Story and photos by Lucie Roy
Morinville – Ever wonder what would happen if the phones and Internet went down in a crisis? Ham radio operators know. Ham radios can work even when the phone lines and electricity go down, said David Gervais President of the North Central Alberta Amateur Radio Club (NCAARC). Amateur radio operators from the NCAARC and the Quarter Century Amateur Radio Club held a joint open house to feature Amateur Radio at the Rendez-Vous Centre Oct. 1.
The clubs want to promote amateur radio as a hobby and service to the community. Operators demonstrated how to send messages around the world using equipment that can take the place of current modes of communications in a crisis. Different aspects of amateur radio technology were demonstrated, from the past days of Morse Code to today’s digital and computer-based radio. The event featured seminars on radio High Frequency (HF), Internet Radio Linking Project (IRLP), EchoLink, Amateur Radio Emergency Services (ARES), Radio Amateurs of Canada and Very High Frequency (VHF). Amateur radio operators use a variety of voice, text, image and data communications modes and have access to frequency allocations to enable communications across a city, region, a country, a continent or the whole world.
One of the slogans, “When all else fails, ham radio works” are more than just words to the hams, as they proved they can send messages in many forms without the use of the phone system, Internet or any other infrastructure that can be compromised in a crisis. In the world today where you can make a cell phone call from the top of Mount Everest and log onto the Internet from a polar ice flow, you might expect ham radios to be near extinction. But amateur radio endures, nourished by enthusiasts and sustained by its ability to transmit critical information even after the power goes out. Cellphone towers get jammed and TV and radio are out. The ham radio technology is an emergency communication tool of last resort. They bridge ‘the last mile”- the area where conventional communications have been totally disrupted or overloaded by an emergency situation. A cellphone-sized radio can reach other ham operators within a 40-mile radius with just a couple of AA batteries.

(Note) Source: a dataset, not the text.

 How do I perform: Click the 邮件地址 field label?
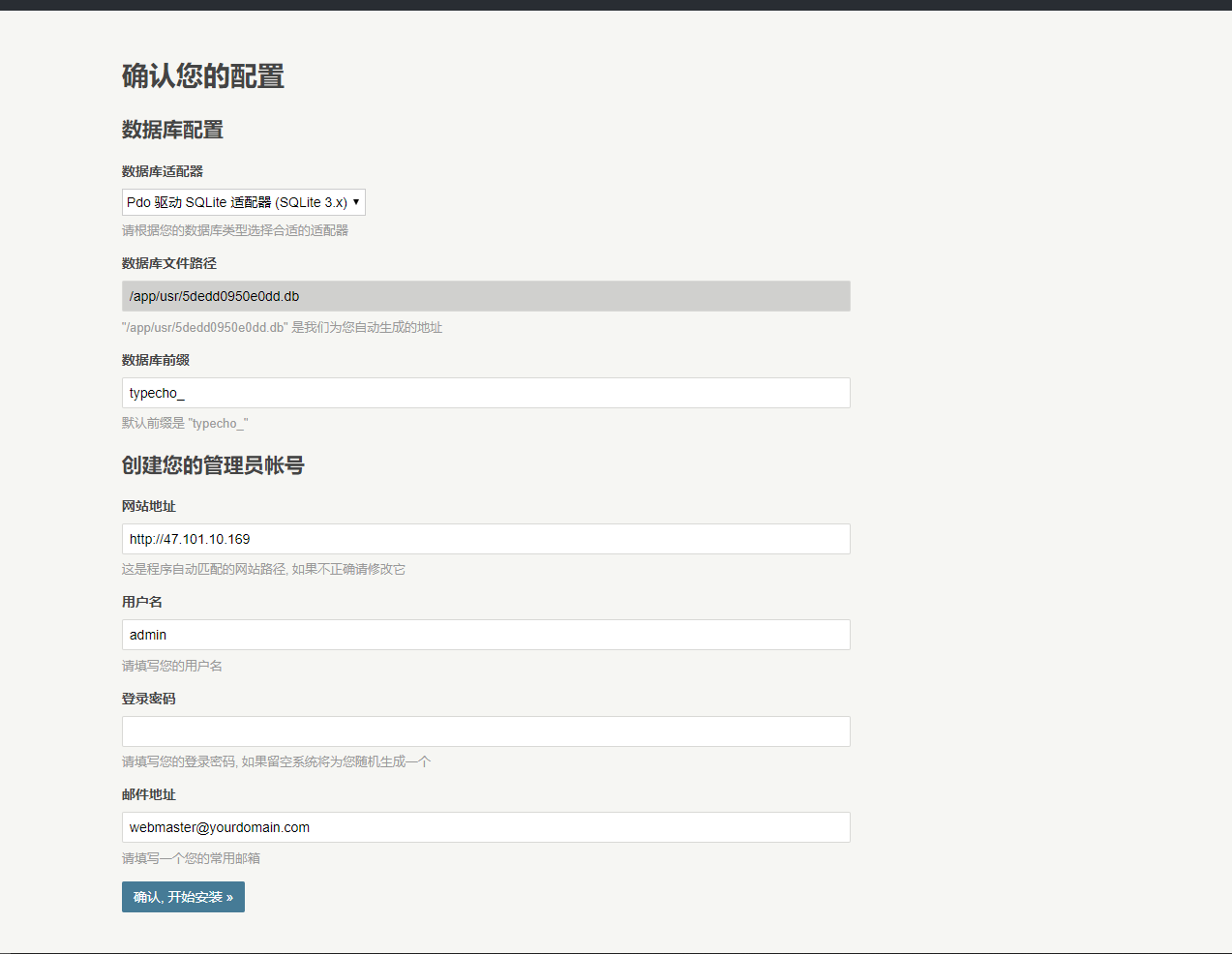pyautogui.click(x=148, y=794)

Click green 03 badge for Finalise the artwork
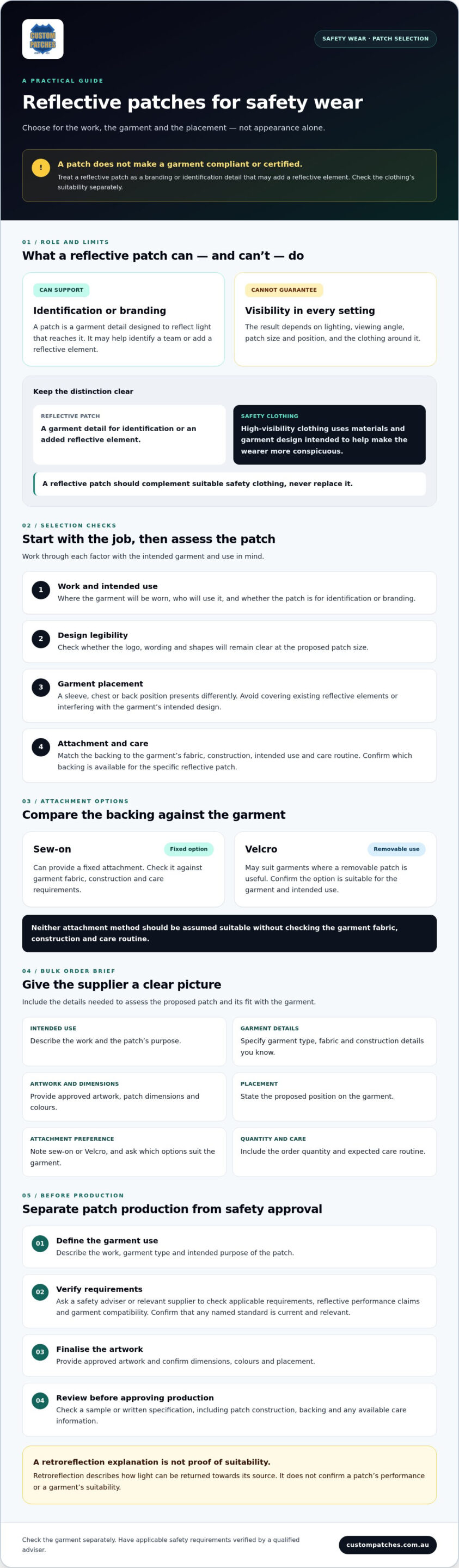40,1352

“The purpose of the open house was to acquaint and promote the amateur radio hobby to the public in Morinville and area, fellow hams in Edmonton area and other community organizations, for example the Cadets, Scouts and Guides and students from grades 8-12,” Gervais said. “’To see them develop an interest. The texting the younger generation does now, the ham operators have been doing it for years but differently- without wires. Morse Code is a form of texting.”
Gervais also contacted 100 inactive ham operator members in the area hoping to have them reactivate their interest. The NCAARC is a radio club based in St. Albert whose area encompasses St. Albert, Legal, Sturgeon County and Morinville. John Heppleston, Chair of the Open House Committee and Vice-President NCAARC, spoke of community involvement by aiding communities in emergency situations such as was found in Slave Lake in May after the wildfires hit. The helping “hams” are always ready. They also support community groups who need radio communications such as the Halloween Patrol, St. Albert Mayor’s Walk and the Tour de l’Alberta.